## Material supplied
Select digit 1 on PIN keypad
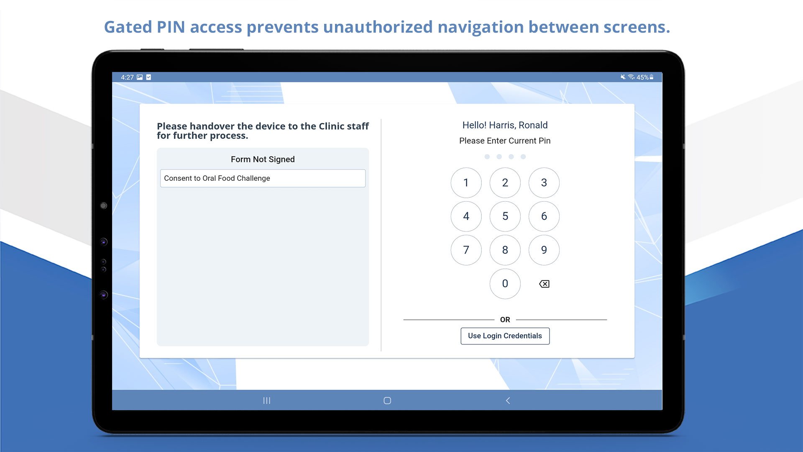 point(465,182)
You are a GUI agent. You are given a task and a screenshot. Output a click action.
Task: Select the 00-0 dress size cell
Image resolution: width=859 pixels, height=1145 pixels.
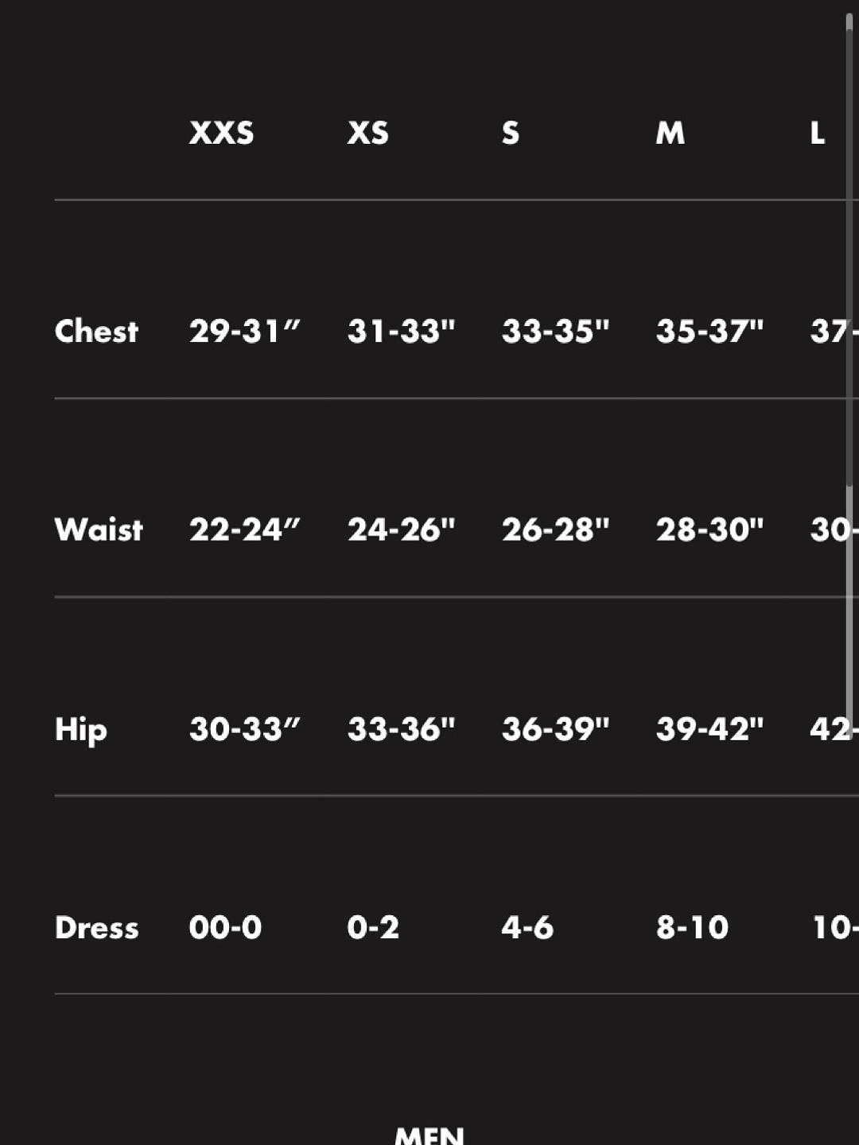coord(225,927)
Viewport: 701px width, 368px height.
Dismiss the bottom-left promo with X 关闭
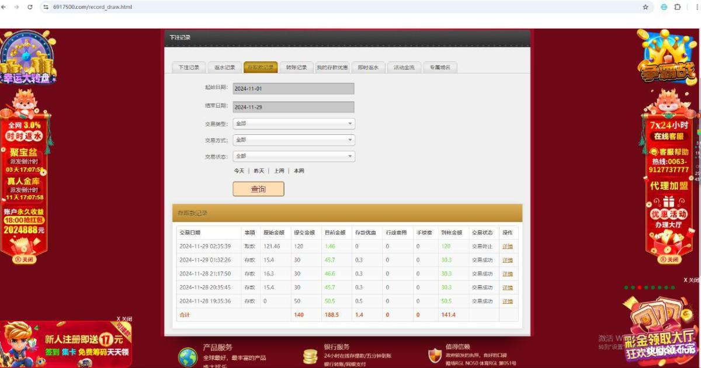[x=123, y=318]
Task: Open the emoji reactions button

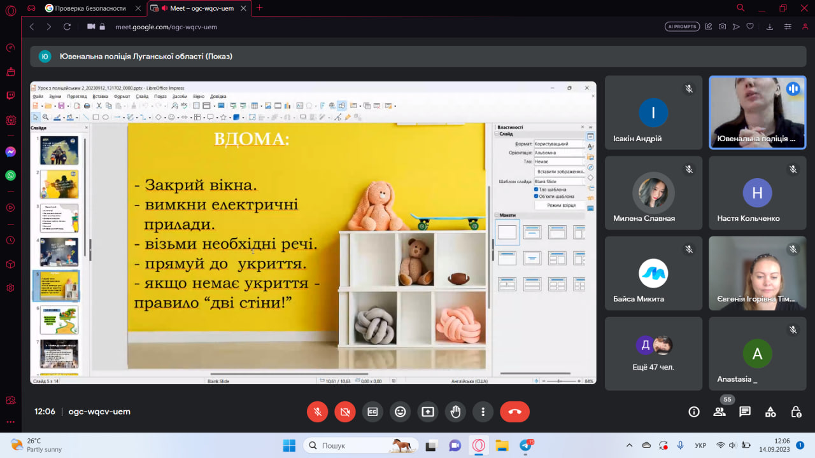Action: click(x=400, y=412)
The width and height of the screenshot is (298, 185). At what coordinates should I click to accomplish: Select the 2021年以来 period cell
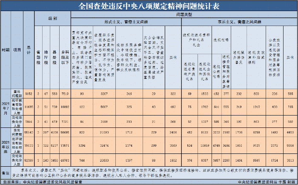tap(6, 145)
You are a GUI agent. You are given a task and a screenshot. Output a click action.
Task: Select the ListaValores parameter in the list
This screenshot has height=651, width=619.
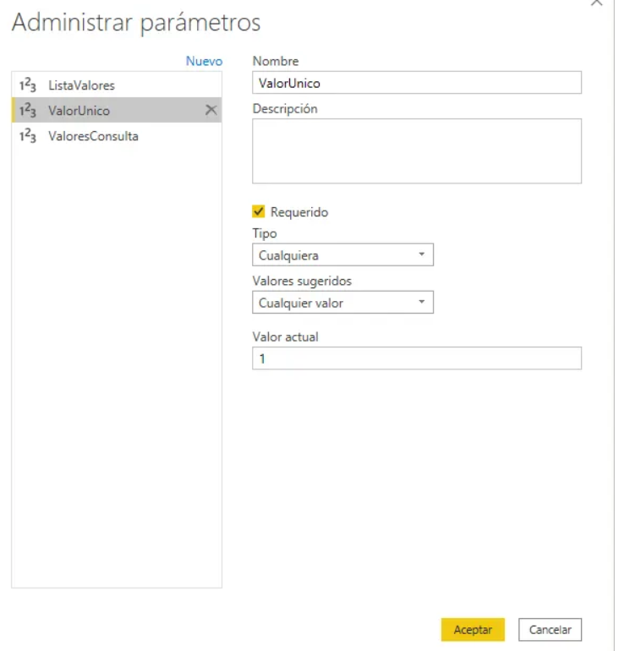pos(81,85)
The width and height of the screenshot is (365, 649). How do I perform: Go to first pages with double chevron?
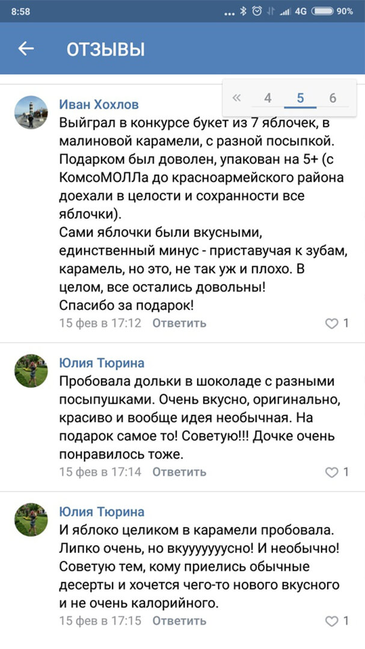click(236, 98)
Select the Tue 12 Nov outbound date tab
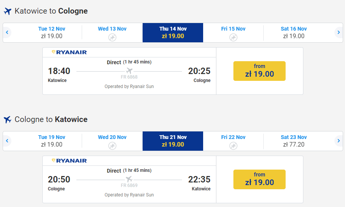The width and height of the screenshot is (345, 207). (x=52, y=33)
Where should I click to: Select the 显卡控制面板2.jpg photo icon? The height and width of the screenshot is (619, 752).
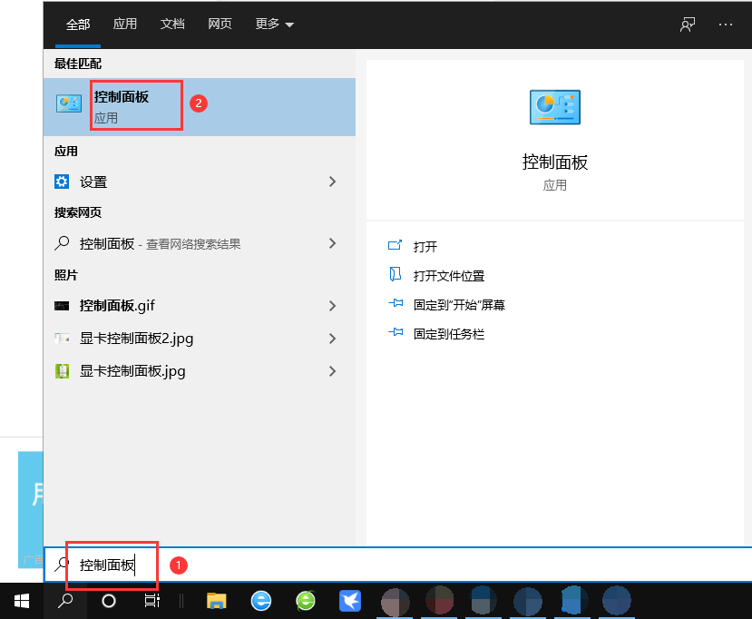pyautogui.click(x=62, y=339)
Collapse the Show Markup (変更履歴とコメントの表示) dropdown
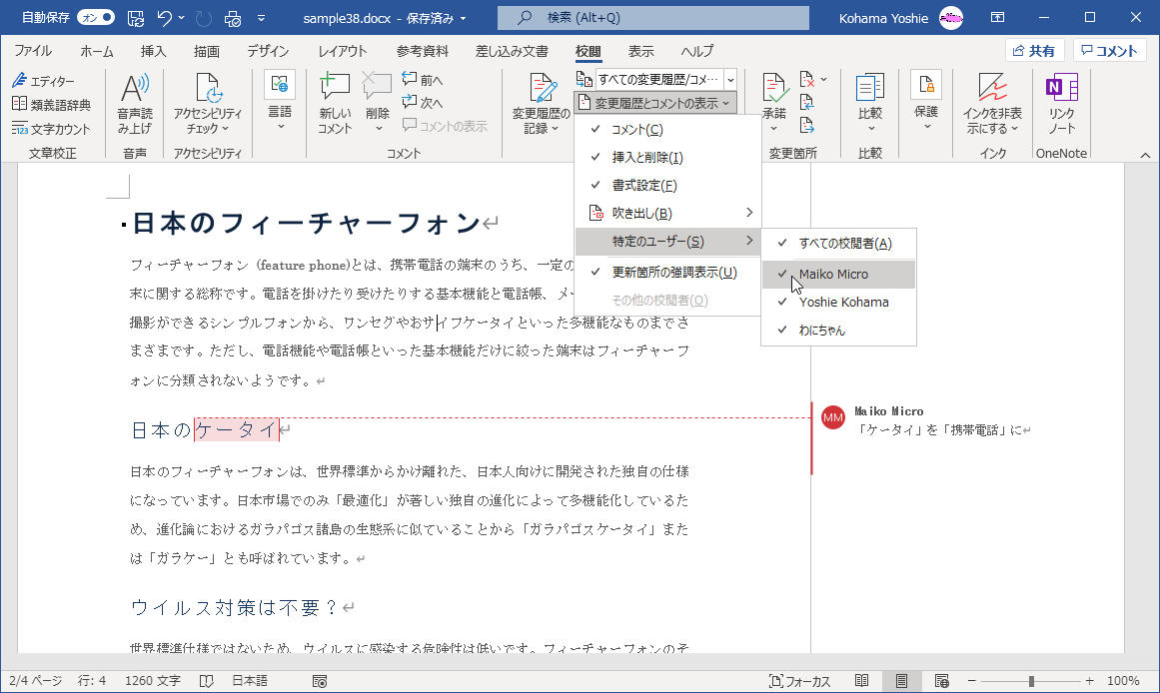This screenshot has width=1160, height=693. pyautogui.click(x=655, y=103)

## Task brief
Begin at the top of the records above and retype each line exactly until the line containing "Task: Select the ListaValores", which is included. Skip all pictures.

## The answer
Select digit 1 on PIN keypad
 point(465,182)
You are a GUI agent. You are given a task and a screenshot. Output a click action.
Task: Select the 00-0 dress size cell
Image resolution: width=859 pixels, height=1145 pixels.
coord(225,927)
Viewport: 701px width, 368px height.
Dismiss the bottom-left promo with X 关闭
[x=123, y=318]
Task: Open the emoji reactions button

Action: click(x=400, y=412)
The width and height of the screenshot is (298, 185). At what coordinates should I click to accomplish: Select the 2021年以来 period cell
tap(6, 145)
You are a GUI agent. You are given a task and a screenshot. Output a click action.
Task: Select the ListaValores parameter in the list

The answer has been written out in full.